Requirement
This exercise needs all of the entries set down again, exactly as they read.

Source records
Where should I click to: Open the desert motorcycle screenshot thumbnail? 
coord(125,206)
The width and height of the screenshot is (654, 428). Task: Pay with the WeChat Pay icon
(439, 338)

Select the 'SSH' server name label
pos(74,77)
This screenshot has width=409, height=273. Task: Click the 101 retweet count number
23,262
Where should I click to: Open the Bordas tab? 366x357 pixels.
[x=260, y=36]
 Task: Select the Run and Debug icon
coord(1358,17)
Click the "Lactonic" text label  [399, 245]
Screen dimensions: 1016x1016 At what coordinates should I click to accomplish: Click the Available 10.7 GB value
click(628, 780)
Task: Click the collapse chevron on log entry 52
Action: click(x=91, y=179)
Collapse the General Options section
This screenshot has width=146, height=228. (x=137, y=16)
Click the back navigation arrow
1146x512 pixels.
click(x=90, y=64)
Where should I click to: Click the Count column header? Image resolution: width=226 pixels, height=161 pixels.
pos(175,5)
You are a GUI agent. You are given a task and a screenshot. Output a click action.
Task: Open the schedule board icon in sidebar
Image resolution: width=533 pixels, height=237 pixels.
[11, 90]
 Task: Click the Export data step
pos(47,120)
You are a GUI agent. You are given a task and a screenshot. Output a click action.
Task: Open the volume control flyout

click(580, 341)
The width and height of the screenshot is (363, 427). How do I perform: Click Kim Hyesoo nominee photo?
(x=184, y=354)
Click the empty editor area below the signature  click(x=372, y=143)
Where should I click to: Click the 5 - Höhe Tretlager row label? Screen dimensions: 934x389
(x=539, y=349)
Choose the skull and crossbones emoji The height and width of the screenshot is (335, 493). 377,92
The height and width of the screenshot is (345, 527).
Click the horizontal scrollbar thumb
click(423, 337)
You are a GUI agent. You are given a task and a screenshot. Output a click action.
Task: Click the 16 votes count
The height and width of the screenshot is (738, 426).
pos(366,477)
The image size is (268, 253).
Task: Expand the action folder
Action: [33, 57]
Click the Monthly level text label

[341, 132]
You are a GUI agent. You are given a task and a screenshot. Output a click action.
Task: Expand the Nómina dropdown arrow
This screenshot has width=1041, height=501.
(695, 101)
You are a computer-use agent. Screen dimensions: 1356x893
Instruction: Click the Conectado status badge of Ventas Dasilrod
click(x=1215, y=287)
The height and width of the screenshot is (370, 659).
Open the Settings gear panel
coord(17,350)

Output for this exercise
Where should I click to: Open the desert motorcycle screenshot thumbnail? 
coord(125,206)
The width and height of the screenshot is (654, 428). Task: Pay with the WeChat Pay icon
(439, 338)

Select the 'SSH' server name label
pos(74,77)
This screenshot has width=409, height=273. Task: Click the 101 retweet count number
23,262
Where should I click to: Open the Bordas tab? 366x357 pixels.
[x=260, y=36]
 Task: Select the Run and Debug icon
coord(1358,17)
Click the "Lactonic" text label  [399, 245]
Screen dimensions: 1016x1016 At what coordinates should I click to accomplish: Click the Available 10.7 GB value
click(628, 780)
Task: Click the collapse chevron on log entry 52
Action: click(x=91, y=179)
Collapse the General Options section
This screenshot has width=146, height=228. (x=137, y=16)
Click the back navigation arrow
1146x512 pixels.
click(x=90, y=64)
Where should I click to: Click the Count column header? Image resolution: width=226 pixels, height=161 pixels.
pos(175,5)
You are a GUI agent. You are given a task and a screenshot. Output a click action.
Task: Open the schedule board icon in sidebar
Image resolution: width=533 pixels, height=237 pixels.
[11, 90]
 Task: Click the Export data step
pos(47,120)
You are a GUI agent. You are given a task and a screenshot. Output a click action.
Task: Open the volume control flyout

click(580, 341)
The width and height of the screenshot is (363, 427). How do I perform: Click Kim Hyesoo nominee photo?
(x=184, y=354)
Click the empty editor area below the signature  click(x=372, y=143)
Where should I click to: Click the 5 - Höhe Tretlager row label? Screen dimensions: 934x389
(x=539, y=349)
Choose the skull and crossbones emoji The height and width of the screenshot is (335, 493). 377,92
The height and width of the screenshot is (345, 527).
Click the horizontal scrollbar thumb
click(423, 337)
You are a GUI agent. You are given a task and a screenshot. Output a click action.
Task: Click the 16 votes count
The height and width of the screenshot is (738, 426).
pos(366,477)
The image size is (268, 253).
Task: Expand the action folder
Action: [33, 57]
Click the Monthly level text label

[341, 132]
You are a GUI agent. You are given a task and a screenshot. Output a click action.
Task: Expand the Nómina dropdown arrow
This screenshot has width=1041, height=501.
(695, 101)
You are a computer-use agent. Screen dimensions: 1356x893
Instruction: Click the Conectado status badge of Ventas Dasilrod
click(x=1215, y=287)
The height and width of the screenshot is (370, 659).
Open the Settings gear panel
coord(17,350)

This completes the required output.